Excerpts from a dataset =

<<<<

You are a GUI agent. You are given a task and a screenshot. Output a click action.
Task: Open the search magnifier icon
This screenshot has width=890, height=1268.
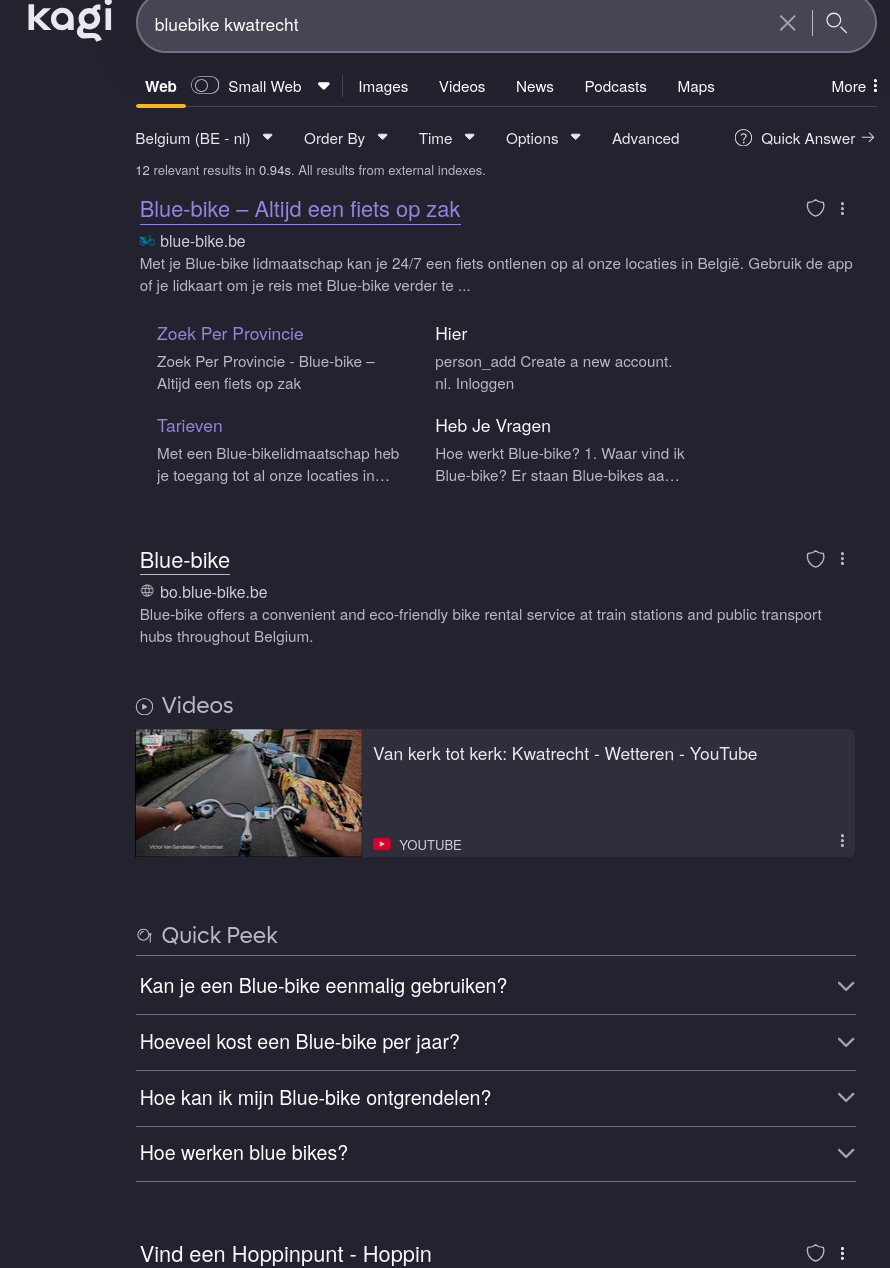(837, 23)
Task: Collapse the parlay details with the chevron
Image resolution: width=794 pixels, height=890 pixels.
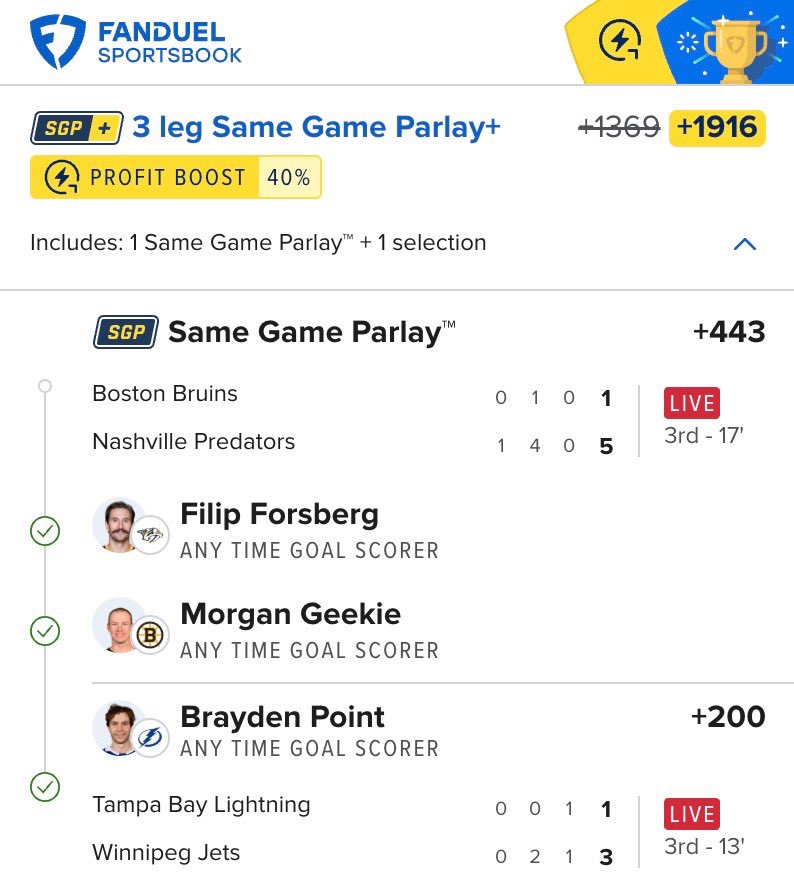Action: (745, 244)
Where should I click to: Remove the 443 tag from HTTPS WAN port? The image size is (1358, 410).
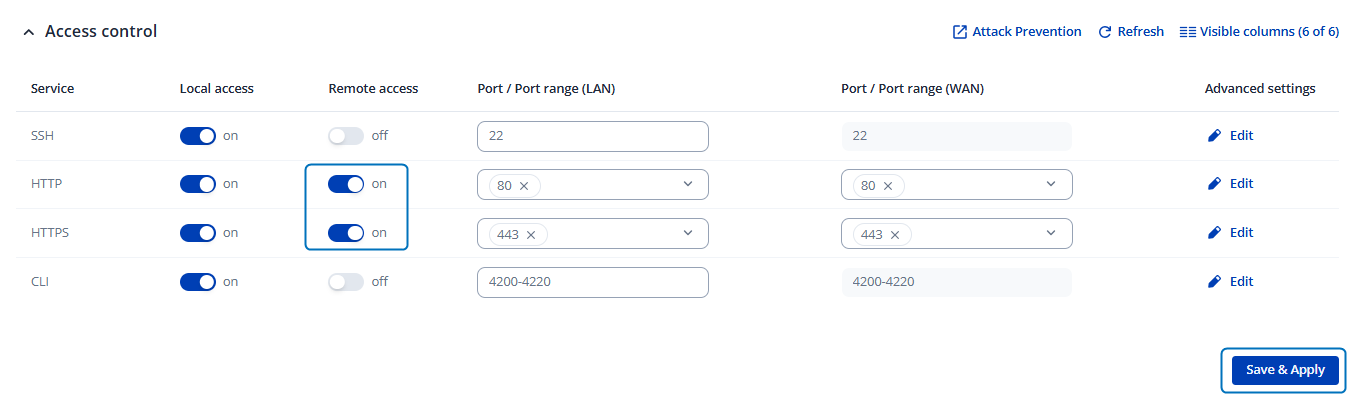pos(895,235)
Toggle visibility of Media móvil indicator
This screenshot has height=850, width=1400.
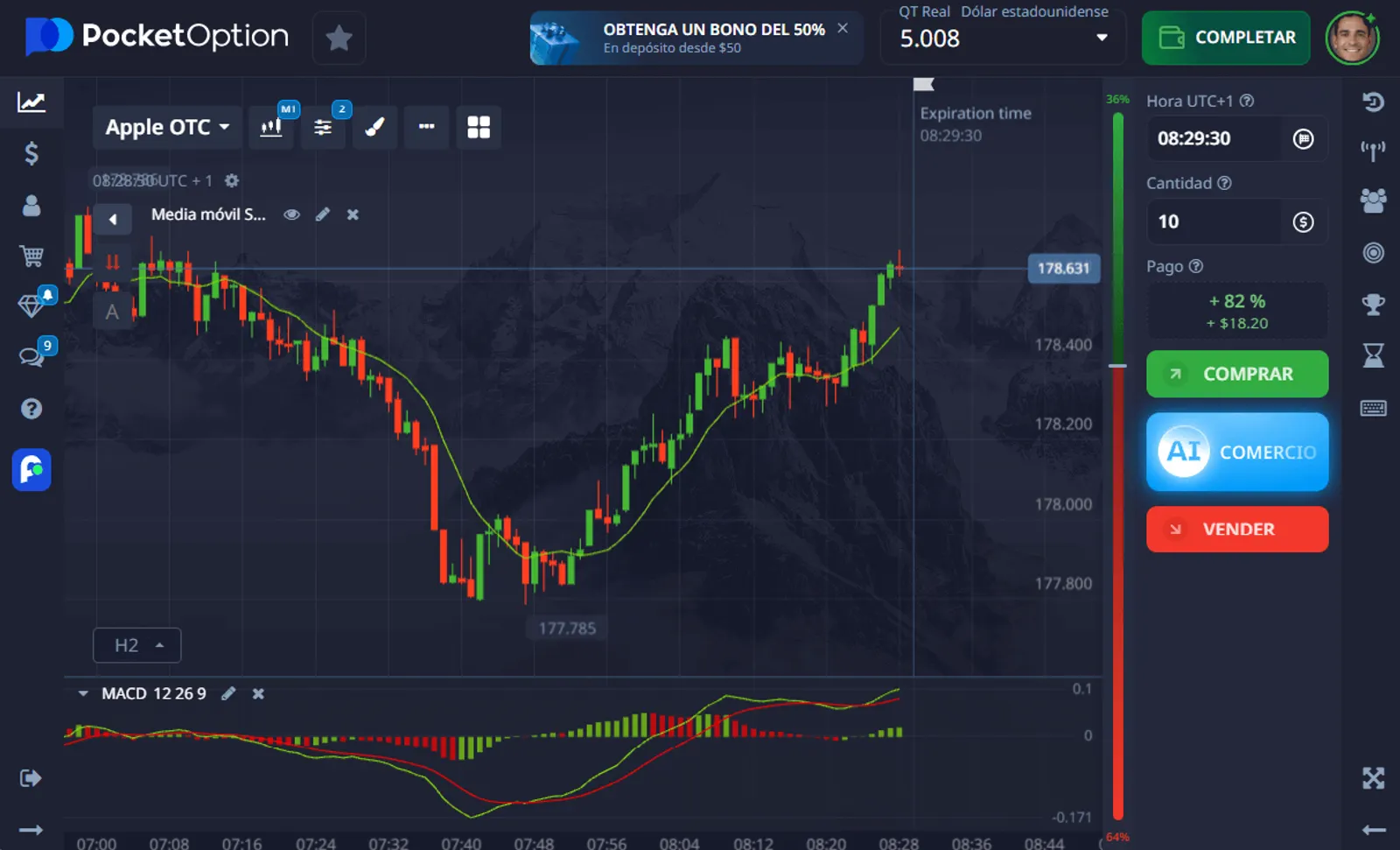click(x=292, y=214)
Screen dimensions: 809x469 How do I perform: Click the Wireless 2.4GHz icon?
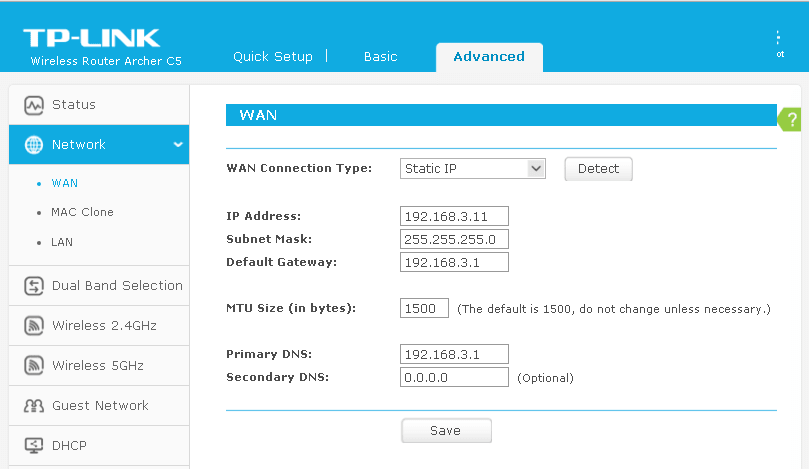coord(34,326)
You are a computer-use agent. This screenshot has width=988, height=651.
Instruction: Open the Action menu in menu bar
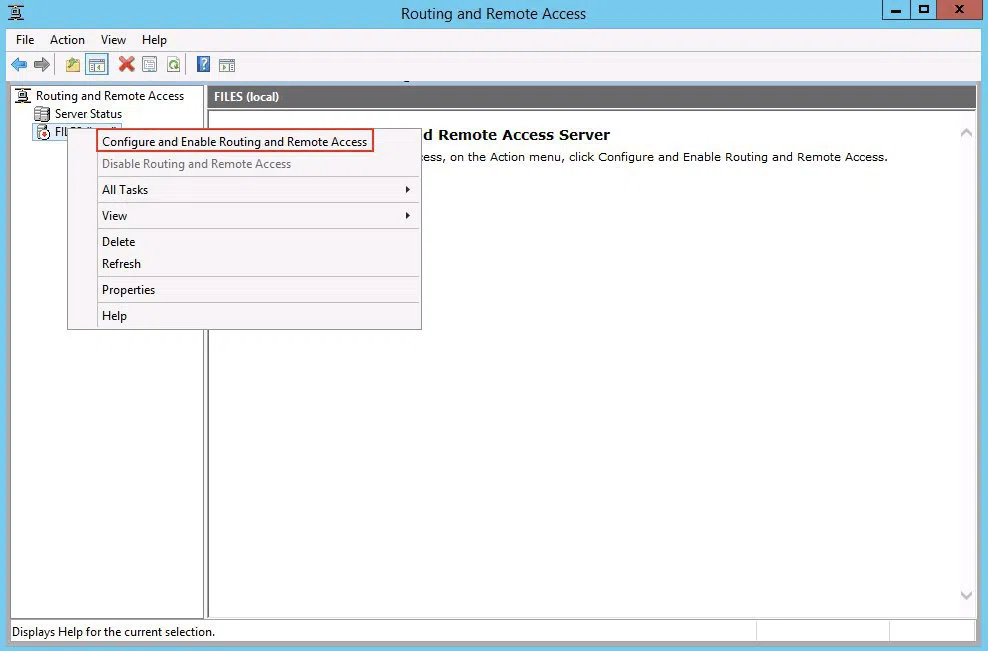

>>>>

For every line in the data above that holds "agent", return the line itself.

Solution below =
You are a GUI agent. You are given a task and a screenshot. Output a click action.
You are a computer-use agent. This screenshot has width=988, height=651.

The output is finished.